Implementation checklist for Measure 17

  1. The organisation should determine what process should be put in place to review and improve the anti-corruption programme.  For example (as per above guidance):
    • on-going compliance manager review and improvement
    • periodic internal audit, and
    • annual board review.
  2. The organisation should determine the details and timings of such reviews.  For example:
    • what aspects should be reviewed by the compliance manager, in what detail, and how frequently;
    • what aspects should be reviewed by the internal audit, in what detail, and how frequently; and
    • the content and timing of the annual board review.
  3. The organisation should implement the review process.
  4. The compliance manager should carry out the ongoing review and improvement of the programme, and make written reports to the board, as required by the review and improvement process.
  5. The internal audit process should be implemented.  This could comprise the following steps:
    • The organisation should identify from its Organisation Anti-Corruption Risk Assessment its areas of corruption risk, and from this it should plan the audit for the year.  This will normally be a sample of projects, contracts and processes.  Focus should be on the higher risk areas.
    • The organisation should appoint a suitable person(s) to undertake the audit.
    • The auditor should undertake the audit. 
    • The auditor should report to the compliance manager or board any lack of co-operation with the audit by any personnel, so that co-operation can be required.
    • The auditor should prepare a written report on the audit, and send the report to the board with a copy to the compliance manager.
    • The board should ensure that any issues identified and actions recommended are dealt with appropriately.

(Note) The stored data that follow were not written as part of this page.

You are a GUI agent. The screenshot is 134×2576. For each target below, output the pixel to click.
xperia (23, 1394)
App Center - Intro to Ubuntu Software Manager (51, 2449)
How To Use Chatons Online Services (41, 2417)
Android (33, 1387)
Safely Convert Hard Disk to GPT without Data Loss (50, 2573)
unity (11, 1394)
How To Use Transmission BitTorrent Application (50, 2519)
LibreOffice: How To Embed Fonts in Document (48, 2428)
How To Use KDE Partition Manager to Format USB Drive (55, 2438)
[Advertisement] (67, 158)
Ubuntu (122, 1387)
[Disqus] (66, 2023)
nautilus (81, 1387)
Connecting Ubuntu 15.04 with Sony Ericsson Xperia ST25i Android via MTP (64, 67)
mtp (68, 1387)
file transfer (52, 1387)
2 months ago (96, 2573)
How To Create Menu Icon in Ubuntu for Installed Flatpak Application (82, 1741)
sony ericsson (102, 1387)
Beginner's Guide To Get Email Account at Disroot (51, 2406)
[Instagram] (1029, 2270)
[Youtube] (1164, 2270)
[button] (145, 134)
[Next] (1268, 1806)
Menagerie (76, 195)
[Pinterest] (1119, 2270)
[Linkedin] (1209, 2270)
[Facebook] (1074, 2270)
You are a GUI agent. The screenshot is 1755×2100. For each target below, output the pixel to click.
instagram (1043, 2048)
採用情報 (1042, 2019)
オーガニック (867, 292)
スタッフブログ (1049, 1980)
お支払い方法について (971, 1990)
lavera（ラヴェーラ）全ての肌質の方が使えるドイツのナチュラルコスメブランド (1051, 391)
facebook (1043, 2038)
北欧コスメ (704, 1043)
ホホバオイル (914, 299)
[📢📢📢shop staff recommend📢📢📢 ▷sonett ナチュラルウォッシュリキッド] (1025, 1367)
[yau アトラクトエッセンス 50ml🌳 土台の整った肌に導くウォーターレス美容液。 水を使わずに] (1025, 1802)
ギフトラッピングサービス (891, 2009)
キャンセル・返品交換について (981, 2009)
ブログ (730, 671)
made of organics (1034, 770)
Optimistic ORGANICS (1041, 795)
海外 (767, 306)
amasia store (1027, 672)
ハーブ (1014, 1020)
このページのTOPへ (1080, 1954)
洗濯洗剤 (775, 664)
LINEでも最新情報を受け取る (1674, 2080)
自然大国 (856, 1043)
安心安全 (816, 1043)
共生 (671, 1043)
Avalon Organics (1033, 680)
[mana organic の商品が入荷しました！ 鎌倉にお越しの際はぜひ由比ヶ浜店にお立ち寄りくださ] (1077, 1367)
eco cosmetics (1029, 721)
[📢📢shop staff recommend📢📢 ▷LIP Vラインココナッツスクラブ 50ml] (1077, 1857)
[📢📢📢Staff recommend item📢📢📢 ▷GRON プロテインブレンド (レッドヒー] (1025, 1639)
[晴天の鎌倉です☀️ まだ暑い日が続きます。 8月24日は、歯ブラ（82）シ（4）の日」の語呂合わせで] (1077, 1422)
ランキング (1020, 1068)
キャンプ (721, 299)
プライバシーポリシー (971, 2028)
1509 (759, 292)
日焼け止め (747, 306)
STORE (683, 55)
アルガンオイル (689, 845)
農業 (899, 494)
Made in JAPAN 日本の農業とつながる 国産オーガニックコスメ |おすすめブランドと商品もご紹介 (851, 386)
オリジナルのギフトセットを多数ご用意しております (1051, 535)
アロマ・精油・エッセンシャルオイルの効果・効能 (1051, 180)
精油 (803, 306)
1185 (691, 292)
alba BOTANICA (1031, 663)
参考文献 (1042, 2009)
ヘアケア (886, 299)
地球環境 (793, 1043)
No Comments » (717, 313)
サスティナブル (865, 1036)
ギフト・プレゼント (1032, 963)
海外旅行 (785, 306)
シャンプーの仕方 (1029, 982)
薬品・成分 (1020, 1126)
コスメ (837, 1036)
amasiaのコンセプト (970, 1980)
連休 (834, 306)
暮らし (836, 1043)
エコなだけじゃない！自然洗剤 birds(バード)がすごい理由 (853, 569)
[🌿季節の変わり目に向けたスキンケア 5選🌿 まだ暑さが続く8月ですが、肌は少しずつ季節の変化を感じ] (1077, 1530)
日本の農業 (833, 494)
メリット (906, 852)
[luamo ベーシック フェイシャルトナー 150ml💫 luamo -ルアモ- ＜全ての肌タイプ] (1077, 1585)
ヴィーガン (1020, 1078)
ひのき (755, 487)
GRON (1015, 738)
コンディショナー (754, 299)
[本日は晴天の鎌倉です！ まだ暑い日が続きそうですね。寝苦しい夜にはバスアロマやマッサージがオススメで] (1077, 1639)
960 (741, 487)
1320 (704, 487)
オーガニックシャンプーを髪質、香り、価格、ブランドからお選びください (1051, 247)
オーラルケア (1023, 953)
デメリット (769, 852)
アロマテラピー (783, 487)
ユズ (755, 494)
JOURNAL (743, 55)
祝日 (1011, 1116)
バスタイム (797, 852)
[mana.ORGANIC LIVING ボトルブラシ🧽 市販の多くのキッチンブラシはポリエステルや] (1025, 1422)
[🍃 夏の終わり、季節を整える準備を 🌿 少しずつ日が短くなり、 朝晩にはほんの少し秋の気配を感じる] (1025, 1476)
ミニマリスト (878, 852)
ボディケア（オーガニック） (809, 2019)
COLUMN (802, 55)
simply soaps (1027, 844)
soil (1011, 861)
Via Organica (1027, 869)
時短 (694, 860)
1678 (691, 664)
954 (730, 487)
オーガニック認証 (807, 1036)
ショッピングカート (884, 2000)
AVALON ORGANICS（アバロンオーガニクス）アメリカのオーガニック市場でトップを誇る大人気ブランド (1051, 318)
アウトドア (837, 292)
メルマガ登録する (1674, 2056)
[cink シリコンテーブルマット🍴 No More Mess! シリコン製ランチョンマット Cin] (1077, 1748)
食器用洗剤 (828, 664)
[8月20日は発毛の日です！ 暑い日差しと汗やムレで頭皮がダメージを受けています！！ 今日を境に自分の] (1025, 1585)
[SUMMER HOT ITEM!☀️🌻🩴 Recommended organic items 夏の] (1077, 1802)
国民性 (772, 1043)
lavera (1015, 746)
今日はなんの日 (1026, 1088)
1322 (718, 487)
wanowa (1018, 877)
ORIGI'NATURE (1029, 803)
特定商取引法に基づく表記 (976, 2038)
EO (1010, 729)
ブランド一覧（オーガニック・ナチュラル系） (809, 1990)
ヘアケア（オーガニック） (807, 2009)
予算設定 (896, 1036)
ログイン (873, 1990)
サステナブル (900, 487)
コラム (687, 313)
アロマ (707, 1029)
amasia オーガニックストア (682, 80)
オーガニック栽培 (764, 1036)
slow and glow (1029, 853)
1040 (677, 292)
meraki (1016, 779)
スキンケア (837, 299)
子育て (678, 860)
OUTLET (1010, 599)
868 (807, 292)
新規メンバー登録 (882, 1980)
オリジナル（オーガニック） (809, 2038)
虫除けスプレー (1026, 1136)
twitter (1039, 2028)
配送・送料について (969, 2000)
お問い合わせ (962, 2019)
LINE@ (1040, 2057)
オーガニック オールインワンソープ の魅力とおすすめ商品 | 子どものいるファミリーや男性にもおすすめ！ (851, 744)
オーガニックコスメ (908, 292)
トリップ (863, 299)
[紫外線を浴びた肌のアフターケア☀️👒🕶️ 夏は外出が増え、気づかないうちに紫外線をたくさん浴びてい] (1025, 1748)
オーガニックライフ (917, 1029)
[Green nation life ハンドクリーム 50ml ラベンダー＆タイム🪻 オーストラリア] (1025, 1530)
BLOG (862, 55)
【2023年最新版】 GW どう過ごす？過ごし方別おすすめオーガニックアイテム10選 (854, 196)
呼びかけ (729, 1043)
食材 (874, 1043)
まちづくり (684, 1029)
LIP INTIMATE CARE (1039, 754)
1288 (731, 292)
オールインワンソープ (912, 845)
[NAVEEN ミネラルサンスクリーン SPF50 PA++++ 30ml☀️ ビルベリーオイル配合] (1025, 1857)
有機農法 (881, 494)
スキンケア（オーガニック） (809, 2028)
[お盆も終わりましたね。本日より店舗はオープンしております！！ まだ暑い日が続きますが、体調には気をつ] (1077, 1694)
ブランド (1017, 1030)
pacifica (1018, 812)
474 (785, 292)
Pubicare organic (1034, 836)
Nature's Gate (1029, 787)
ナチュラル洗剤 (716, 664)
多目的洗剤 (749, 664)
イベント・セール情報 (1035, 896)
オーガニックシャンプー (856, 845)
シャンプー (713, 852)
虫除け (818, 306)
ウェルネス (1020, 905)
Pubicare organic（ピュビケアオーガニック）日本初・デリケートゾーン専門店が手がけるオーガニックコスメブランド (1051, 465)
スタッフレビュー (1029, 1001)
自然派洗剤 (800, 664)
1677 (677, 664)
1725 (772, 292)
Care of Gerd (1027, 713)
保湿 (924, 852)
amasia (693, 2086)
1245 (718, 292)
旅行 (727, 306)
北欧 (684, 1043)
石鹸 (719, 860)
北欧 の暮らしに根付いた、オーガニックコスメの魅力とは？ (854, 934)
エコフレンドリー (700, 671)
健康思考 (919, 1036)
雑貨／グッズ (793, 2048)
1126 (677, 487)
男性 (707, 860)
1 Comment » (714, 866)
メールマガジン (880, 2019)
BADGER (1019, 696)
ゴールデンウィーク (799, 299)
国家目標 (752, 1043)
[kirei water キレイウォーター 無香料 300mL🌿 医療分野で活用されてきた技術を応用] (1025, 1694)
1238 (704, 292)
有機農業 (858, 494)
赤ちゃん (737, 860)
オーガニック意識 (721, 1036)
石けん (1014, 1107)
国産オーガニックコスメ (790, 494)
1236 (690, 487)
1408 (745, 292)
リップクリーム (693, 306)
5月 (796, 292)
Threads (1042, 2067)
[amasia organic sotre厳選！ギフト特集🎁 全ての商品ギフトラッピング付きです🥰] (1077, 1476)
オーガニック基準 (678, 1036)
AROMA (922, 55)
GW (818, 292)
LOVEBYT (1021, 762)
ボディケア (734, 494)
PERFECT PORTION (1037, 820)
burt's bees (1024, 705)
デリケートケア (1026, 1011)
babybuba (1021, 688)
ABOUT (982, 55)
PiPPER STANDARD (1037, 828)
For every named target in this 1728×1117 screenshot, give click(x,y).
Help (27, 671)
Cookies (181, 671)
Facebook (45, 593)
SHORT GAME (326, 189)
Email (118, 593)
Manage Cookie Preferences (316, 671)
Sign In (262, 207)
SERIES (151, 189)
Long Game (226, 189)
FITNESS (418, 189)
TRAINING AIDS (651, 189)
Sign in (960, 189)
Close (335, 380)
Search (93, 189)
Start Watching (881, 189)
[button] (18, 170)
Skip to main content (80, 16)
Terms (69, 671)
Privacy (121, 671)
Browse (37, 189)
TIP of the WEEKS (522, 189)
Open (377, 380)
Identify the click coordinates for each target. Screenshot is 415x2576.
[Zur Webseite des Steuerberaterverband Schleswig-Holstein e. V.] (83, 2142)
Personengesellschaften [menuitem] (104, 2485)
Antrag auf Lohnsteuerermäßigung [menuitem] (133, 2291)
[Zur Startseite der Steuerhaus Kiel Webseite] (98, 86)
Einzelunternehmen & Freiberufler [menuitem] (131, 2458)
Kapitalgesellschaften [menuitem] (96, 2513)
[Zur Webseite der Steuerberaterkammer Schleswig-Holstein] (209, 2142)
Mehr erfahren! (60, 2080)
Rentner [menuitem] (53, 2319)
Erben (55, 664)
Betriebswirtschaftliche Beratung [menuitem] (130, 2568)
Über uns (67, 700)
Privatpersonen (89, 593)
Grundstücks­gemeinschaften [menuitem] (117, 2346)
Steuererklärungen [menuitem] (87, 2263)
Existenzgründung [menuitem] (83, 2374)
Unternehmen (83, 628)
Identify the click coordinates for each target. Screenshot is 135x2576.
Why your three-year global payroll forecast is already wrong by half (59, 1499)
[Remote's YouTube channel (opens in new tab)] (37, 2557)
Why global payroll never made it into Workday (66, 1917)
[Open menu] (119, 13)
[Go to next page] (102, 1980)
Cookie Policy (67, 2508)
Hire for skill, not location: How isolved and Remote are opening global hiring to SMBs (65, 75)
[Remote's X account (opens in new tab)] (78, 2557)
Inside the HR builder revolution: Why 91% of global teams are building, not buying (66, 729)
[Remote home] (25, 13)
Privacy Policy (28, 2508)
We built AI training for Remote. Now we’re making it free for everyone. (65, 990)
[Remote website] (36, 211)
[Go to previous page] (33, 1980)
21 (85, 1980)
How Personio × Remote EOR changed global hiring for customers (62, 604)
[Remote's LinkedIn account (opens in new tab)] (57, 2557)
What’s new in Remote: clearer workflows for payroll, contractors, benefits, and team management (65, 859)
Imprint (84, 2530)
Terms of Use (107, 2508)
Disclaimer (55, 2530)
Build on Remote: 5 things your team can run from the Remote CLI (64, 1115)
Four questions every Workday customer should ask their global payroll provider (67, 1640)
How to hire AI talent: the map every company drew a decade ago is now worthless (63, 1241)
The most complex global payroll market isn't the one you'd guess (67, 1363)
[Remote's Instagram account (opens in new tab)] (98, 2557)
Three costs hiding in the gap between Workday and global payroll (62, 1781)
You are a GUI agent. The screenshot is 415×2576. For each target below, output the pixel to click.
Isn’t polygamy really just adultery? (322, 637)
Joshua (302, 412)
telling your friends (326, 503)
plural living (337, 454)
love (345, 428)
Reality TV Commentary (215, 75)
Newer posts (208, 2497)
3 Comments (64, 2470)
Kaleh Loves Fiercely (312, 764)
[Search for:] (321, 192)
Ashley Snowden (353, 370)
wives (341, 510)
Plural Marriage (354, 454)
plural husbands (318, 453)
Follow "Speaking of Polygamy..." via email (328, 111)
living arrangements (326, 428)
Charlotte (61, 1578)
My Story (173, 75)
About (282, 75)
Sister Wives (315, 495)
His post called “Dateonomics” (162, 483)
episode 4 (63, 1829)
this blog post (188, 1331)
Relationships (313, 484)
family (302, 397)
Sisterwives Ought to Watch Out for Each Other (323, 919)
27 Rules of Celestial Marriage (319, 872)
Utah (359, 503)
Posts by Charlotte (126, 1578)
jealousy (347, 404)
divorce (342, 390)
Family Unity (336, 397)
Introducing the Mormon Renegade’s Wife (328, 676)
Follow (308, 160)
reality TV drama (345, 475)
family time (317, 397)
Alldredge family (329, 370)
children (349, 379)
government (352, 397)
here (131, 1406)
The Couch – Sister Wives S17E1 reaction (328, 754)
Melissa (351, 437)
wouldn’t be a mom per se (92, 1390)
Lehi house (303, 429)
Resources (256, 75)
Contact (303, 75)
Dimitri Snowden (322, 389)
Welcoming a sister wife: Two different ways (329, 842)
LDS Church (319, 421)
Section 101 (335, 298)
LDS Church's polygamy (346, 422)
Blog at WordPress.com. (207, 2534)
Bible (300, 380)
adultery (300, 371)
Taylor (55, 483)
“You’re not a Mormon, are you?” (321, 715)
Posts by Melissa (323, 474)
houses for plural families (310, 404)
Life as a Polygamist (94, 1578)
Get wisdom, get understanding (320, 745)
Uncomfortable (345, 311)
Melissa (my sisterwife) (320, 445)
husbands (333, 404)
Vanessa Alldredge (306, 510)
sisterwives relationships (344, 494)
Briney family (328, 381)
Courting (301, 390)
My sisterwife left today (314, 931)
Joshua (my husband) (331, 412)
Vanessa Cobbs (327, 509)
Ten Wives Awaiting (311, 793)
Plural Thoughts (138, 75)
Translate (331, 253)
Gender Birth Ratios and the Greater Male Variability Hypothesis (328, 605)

    • A repeat audit may be necessary on any area shown by the audit to have a material weakness in order to ensure that the weakness has been satisfactorily rectified.
    • The process should be repeated at least annually, selecting a different sample of projects, contracts and processes.
  6. The board should:
    • review the compliance manager’s report, internal audit report and other relevant matters at the times required by the programme, and
    • ensure that appropriate actions are taken to:
      • deal with and rectify any breaches, weaknesses or deficiencies identified, and
      • implement appropriate improvements to the programme.